Defendant argues it is too late for plaintiff to change theories. Defendant is prejudiced because the discovery deadline has passed and defendant would have handled its defense differently on this theory. Defendant was disputing a claim for easement by necessity, and that required absolute necessity. If defendant knew plaintiff was seeking easement by implication, where only reasonable necessity is required, defendant would have explored costs of alternate septic systems further. A party should not be permitted to prosecute on one theory and then change theories when it learns it is deficient.

Plaintiff opposes defendant's motion. Plaintiff says the septic system has been in its present physical location since the home was built. It is impossible or impractical to relocate the system due to costs, site constraints, and inadequate soil percolation.

Prior to taking title, plaintiff confirmed with septic inspector Barden that the system was grand fathered. There were no records of it. His neighbors said new systems cost $20,000 - $30,000. He argues it is unreasonable for him to pay $20,000 to Box Tree to acquire a 20' x 30' area from defendant, or to pay for a new system. Thus, plaintiff asserts, that he has an easement by implication. He says he can show that there was unity of ownership, that the use was established prior to the subdivision, and that the part of the land retained by Incardona, was subordinated to the plaintiff's parcel in regard to the leach field.
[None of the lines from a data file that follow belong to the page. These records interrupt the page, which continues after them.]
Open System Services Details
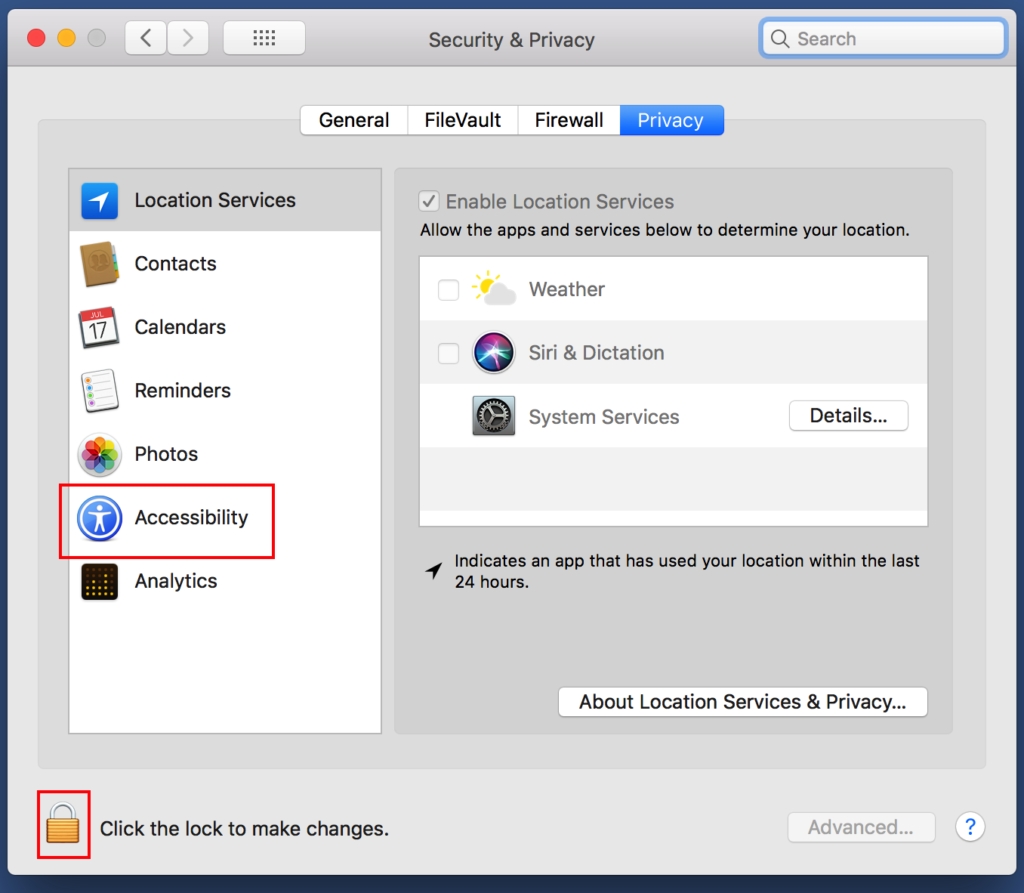The width and height of the screenshot is (1024, 893). (848, 416)
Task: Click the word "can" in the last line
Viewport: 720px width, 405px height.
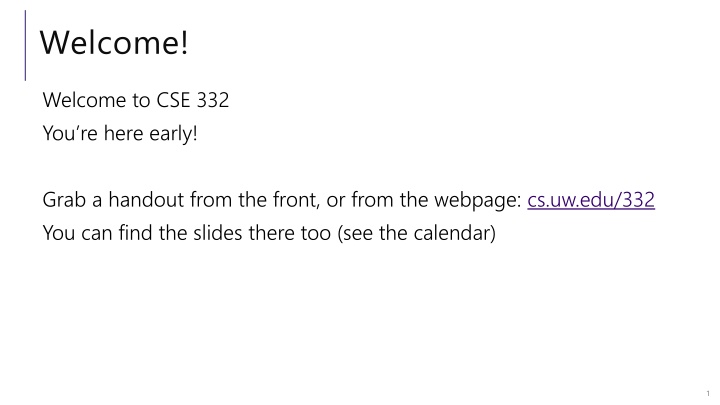Action: (x=96, y=234)
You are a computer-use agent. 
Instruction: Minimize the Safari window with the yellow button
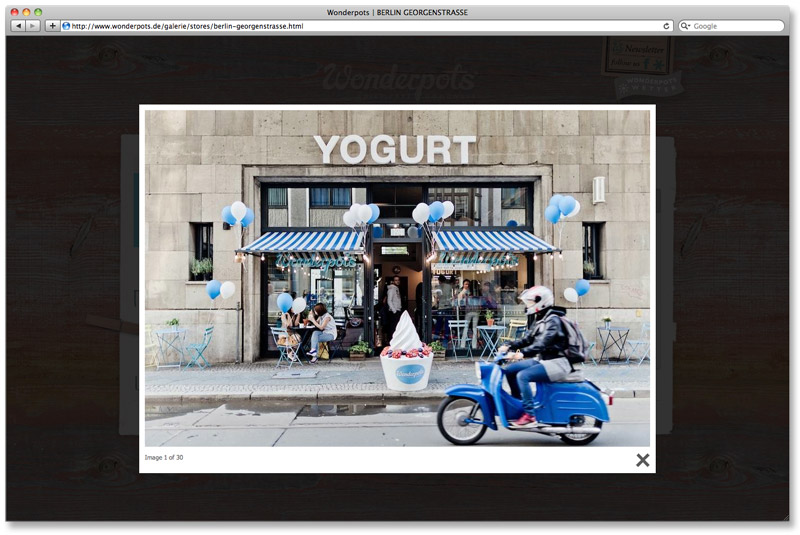pos(26,12)
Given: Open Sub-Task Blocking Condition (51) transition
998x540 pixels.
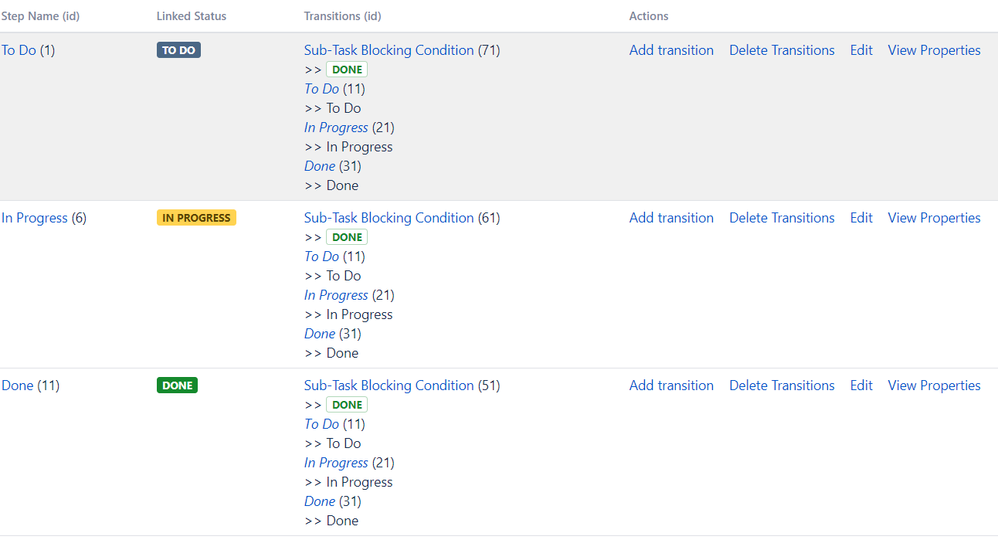Looking at the screenshot, I should coord(389,385).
Incardona never objected to the location of the septic system when plaintiff told him about it in 2004. [*3]

Plaintiff asserts the easement is plainly and physically apparent by reasonable inspection, and the use affects the value of the estate benefited and is necessary to the reasonable use of plaintiff's estate. A septic system is reasonably necessary to the use and enjoyment of plaintiff's property by implication. It can be inferred that Incardona intended, but simply overlooked the easement when he sold the property.

Plaintiff says there are no reasonable alternatives. He has an engineer's affidavit showing the cost of a system is $38,000 (see Plaintiff's Exhibit I). The property is assessed at $91,000, so the cost is extraordinary.

Plaintiff does not contest defendant's right to summary judgment on the adverse possession claim asserted in plaintiff's first cause of action. But, there are questions of fact on the second cause of action for easement by implication. The reasonable necessity of the septic improvements for the beneficial use of plaintiff's property and reasonableness of the cost of a new system are questions for the jury.

As for defendant's motion for summary judgment on its counterclaim, the counterclaim is in sum and substance a simple defense to the complaint. It simply responds to plaintiff's allegations by denying hostility and alleging there was a revocable license. A reply was not necessary since it would be redundant. Plaintiff asserts that given the liberality of pleadings under CPLR 3026, his claim for easement by implication should stand.

First addressing defendant's argument that the plaintiff may not allege easement by implication because plaintiff did not plead same in the complaint, it should be noted that CPLR §3026 provides that pleadings are to be liberally construed. Defects are to be ignored unless a substantial right of a party is prejudiced. As Professor Siegel notes in his New York Practice: "It is not necessary that the claim pleaded be given any particular name. It can even be named wrong. It is sufficient if the pleading alleges any cause of action that the law recognizes and on which it offers relief." New York Practice, 4th Ed, page 344.

While the plaintiff's complaint does not use the words "implied easement", it does set forth facts and assertions that address the various elements of that cause of action, including unity of ownership, that the use was established prior to the split, that the easement effects the value of the estate benefitted, and that it is reasonably necessary. The Court concludes that the pleadings gave defendant sufficient notice of the plaintiffs claims, within the meaning of CPLR §3026.

However, in that the plaintiff does not contest the defendant's assertion that the plaintiff can not prove his first cause of action for adverse possession, this claim is hereby dismissed. Likewise, to the extent that the complaint alleges a cause of action for prescriptive easement, and easement by necessity, these causes of action are also dismissed, since plaintiff is unable to prove all the necessary elements of each of them.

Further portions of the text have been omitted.